Thank you very much for noting this error, now corrected.
Interesting Questions About Obama
June 24, 2011
Posted on Sunday, June 26, 2011 7:22:50 PM by econjack
This came from a union guy in Chicago who didn’t vote for Obama. Very, very interesting perspective that I never thought of in this light.
It will be interesting to see what they put in his “Presidential Library” or “Presidential Mosque” about his early years when he is out of office.
In a country where we take notice of many, many facets of our public figures’ lives, doesn’t seem odd that there’s so little we know about our current president, Barack Obama. For example, we know that Andrew Jackson’s wife smoked a corn cob pipe and was accused of adultery; Abe Lincoln never went to school; Jack Kennedy wore a back brace; Harry Truman played the piano.
As Americans, we enjoy knowing details about our newsmakers, but none of us know one single humanizing fact about the history of our own president.
We are all aware of the lack of uncontestable birth records for Obama; that document managing has been spectacularly successful. There are however, several additional oddities in Obama’s history that appear to be as well managed as the birthing issue.
It’s interesting that no one who ever dated him has shown up. The charisma that caused women to be drawn to him so strongly during his campaign, certainly would in the normal course of events, lead some lady to come forward, if only to garner some attention for herself. We all know about JFK’s magnetism, that McCain was no monk and quite a few Details about Palin’s courtship and even her athletic prowess Joe Biden’s aneurysms are no secret; look at Cheney and Clinton, we all know about their heart problems.. Certainly Wild Bill Clinton’s exploits before and during his White House years, were well known.
That’s why it’s so odd that not one lady has stepped up and said, “He was soooo shy…” or “What a great dancer…”
It’s virtually impossible to know anything about this fellow.
Who was the best man at his wedding? Start there. Then check groomsmen.

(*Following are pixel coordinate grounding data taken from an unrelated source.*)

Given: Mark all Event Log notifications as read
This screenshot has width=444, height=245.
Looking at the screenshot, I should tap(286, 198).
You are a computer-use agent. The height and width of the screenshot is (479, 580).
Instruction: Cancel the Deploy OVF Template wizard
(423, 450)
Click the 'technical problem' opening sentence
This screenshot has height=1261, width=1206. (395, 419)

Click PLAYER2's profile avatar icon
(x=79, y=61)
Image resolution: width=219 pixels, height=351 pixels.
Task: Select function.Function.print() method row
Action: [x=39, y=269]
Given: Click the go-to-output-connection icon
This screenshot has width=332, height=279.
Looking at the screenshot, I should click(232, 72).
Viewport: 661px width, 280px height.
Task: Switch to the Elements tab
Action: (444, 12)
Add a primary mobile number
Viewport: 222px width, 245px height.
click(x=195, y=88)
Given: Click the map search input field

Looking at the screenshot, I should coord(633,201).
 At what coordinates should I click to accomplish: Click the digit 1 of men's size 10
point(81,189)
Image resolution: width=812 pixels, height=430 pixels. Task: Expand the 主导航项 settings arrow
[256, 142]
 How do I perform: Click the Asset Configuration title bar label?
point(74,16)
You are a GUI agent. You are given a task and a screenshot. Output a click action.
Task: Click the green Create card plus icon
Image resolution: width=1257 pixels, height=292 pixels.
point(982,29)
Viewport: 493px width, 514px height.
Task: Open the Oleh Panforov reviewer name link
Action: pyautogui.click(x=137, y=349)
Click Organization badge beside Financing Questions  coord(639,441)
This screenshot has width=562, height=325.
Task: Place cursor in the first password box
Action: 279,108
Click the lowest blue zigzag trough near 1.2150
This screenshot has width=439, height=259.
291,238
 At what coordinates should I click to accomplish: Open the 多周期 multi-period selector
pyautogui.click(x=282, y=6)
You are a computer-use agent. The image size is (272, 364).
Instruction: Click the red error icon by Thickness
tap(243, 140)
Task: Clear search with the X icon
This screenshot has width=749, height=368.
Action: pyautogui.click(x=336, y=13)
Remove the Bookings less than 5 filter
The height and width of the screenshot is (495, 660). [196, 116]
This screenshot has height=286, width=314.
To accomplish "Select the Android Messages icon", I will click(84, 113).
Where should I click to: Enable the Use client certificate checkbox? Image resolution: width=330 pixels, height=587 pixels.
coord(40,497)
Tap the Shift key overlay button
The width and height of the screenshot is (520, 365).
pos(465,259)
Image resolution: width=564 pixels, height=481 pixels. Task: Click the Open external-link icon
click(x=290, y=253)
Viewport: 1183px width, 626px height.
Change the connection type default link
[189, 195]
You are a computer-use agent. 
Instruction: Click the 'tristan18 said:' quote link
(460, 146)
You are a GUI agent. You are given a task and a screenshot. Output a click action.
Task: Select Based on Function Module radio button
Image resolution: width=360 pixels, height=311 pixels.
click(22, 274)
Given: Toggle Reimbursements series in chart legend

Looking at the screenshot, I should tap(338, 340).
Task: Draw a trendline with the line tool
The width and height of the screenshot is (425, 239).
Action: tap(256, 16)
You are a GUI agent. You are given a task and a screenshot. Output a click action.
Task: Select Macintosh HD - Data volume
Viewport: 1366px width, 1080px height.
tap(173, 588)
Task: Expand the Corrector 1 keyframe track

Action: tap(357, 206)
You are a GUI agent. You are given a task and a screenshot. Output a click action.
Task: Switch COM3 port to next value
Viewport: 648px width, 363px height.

Then get the footage of the graduation ceremony. Has anyone talked to the professors? It is odd that no one is bragging that they knew him or taught him or lived with him.
When did he meet Michele, and how? Are there photos there? Every president gives to the public all their photos, etc. for their library, etc. What has he released? And who in hell voted for him to be the most popular man in 2010? Doesn’t this make you wonder?
Ever wonder why no one ever came forward from President Obama’s past saying they knew him, attended school with him, was his friend, etc??
Not one person has ever come forward from his past. It certainly is very, very strange…
This should be a cause for great concern. To those who voted for him, you may have elected an unqualified, inexperienced shadow man. Have you seen a movie named “The Manchurian Candidate”
As insignificant as each of us might be, someone with whom we went to school will remember our name or face; someone will remember we were the clown or the dork or the brain or the quiet one or the bully or something about us.
George Stephanopoulos of ABC News said the same thing during the 2008 campaign. He questions why no one has acknowledged the president was in their classroom or ate in the same cafeteria or made impromptu speeches on campus. Stephanopoulos also was a classmate of Obama at Columbia — the class of 1984. He says he never had a single class with him..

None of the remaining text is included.